By FRANCES GRANT
The owls were not what they seemed in Saturday's instalment of the surreal and claustrophobic fantasy, Gormenghast on TV One.
No, the strange creature making funny little hooting noises and flapping his leather cloak as if it was wings was none other than barmy Lord Sepulchrave, 76th Earl of Groan.
Indeed, amid the bedlam which ruled most of the second episode of this BBC extravaganza, it was difficult to make sense of anything much.
The first 10 minutes or so - it felt so much longer - was pure shriekfest, with the entire family of Groan, plus a few deranged or deformed hangers-on, howling and gibbering as their library burned down around them.
The four-part adaptation of Mervyn Peake's bizarre Gormenghast fantasy is only halfway through but surely only the most dedicated Peake fans are still bothering to watch.
Or perhaps viewers who are struck by the sheer inventiveness of the Last Emperor-meets-Dracula sets and the lavish, strikingly original costumes are still hanging in there.
Five years in the making, the production is a triumph of design, from the gravity-defying piece of rafia-work teetering on Nanny Slagg's head to extraordinary set pieces such as the second episode's closing number, a waterborne coronation scene to rival any Windsor do.

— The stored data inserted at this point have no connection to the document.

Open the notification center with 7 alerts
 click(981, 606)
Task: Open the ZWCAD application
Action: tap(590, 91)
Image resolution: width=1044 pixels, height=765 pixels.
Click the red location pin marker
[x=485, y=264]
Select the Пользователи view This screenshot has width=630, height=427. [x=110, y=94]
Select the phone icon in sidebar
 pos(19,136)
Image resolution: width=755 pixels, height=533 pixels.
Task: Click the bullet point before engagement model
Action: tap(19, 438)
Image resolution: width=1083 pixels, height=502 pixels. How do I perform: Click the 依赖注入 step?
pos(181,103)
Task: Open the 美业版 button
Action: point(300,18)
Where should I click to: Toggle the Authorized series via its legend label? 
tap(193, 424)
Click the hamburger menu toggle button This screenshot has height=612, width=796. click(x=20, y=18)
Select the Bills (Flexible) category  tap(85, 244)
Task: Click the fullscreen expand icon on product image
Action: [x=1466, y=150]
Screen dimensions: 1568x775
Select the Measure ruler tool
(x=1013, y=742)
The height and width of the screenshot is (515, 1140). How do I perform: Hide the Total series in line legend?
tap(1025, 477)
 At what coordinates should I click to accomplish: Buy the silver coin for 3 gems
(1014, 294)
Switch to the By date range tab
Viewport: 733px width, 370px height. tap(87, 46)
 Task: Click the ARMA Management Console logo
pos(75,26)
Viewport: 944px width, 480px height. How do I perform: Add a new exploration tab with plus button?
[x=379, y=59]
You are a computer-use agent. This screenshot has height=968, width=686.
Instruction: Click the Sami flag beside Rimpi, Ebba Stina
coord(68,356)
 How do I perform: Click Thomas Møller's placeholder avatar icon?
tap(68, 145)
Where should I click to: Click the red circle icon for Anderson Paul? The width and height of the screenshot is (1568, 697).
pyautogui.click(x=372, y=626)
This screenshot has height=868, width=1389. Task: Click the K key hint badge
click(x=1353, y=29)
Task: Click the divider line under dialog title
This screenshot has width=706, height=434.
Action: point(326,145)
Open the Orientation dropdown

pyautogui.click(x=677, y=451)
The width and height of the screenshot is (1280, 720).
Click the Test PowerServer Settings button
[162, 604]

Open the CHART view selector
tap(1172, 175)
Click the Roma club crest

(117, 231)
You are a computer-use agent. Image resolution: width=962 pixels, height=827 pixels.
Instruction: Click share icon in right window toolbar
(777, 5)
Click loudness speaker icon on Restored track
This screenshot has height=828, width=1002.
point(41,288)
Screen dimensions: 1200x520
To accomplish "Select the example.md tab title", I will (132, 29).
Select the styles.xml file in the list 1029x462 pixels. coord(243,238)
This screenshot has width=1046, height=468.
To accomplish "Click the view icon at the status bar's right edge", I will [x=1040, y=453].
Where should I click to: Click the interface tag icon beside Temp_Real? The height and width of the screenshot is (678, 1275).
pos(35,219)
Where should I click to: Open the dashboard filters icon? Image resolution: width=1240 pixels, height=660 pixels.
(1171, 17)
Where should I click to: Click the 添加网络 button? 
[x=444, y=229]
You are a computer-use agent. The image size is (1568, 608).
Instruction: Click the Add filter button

But it takes more than great headgear - even the extras on laundry detail, for example, sport giant table-napkin-concepts on their noggins - and stunning oriental-style beadwork to make a drama engaging.
The Groans in their improbable clothes look like exotic little wind-up toys roaming though the vast, gloomy environs of their castle.
The most doll-like are the power-crazed simpletons, twin sisters Cora and Clarice (splendidly choreographed mirror-image performances from Lynsey Baxter and Zoe Wanamaker), but like all the demented grotesques populating Gormenghast they are but one-note characters.
Although the casting of Gormenghast was inspired (a mix of grand thespians, comedians and soap actors), everyone seems to be struggling with their horribly limited characters.
Even Ian Richardson, who as the owl-fixated Earl of Groan at least got a decent mad scene to play, couldn't rise above his character's monotonous note of gloom.
In the books, Peake's amazing and lengthy descriptions of his characters more than make up for the fact that they are caricatures with only one or two exaggerated personality traits.
But on screen the actors obviously don't have much to work with. Only June Brown as the grovelling Nanny Slagg and John Sessions' neurotically naughty Dr Prunesquallor come across as rounder characters.
The absence of Peake's wonderfully dark and twisted prose - although screenwriter Ian McKay was probably wise in his choice to do without the lengthy voiceovers which stymie so many literary adaptations - also reveals the thinness of the plot.
Despite the temptation to read all kinds of metaphors into the decaying world of the Groans, bogged down in ritual and easy prey for scullion-on-the-make Steerpike, Gormenghast is a fairytale.
The problem is that with a cast consisting entirely of repulsive grotesques, demented or petulant idiots, there simply isn't anyone to root for. It's a weird visual feast, all right, but in all other respects it fails to satisfy.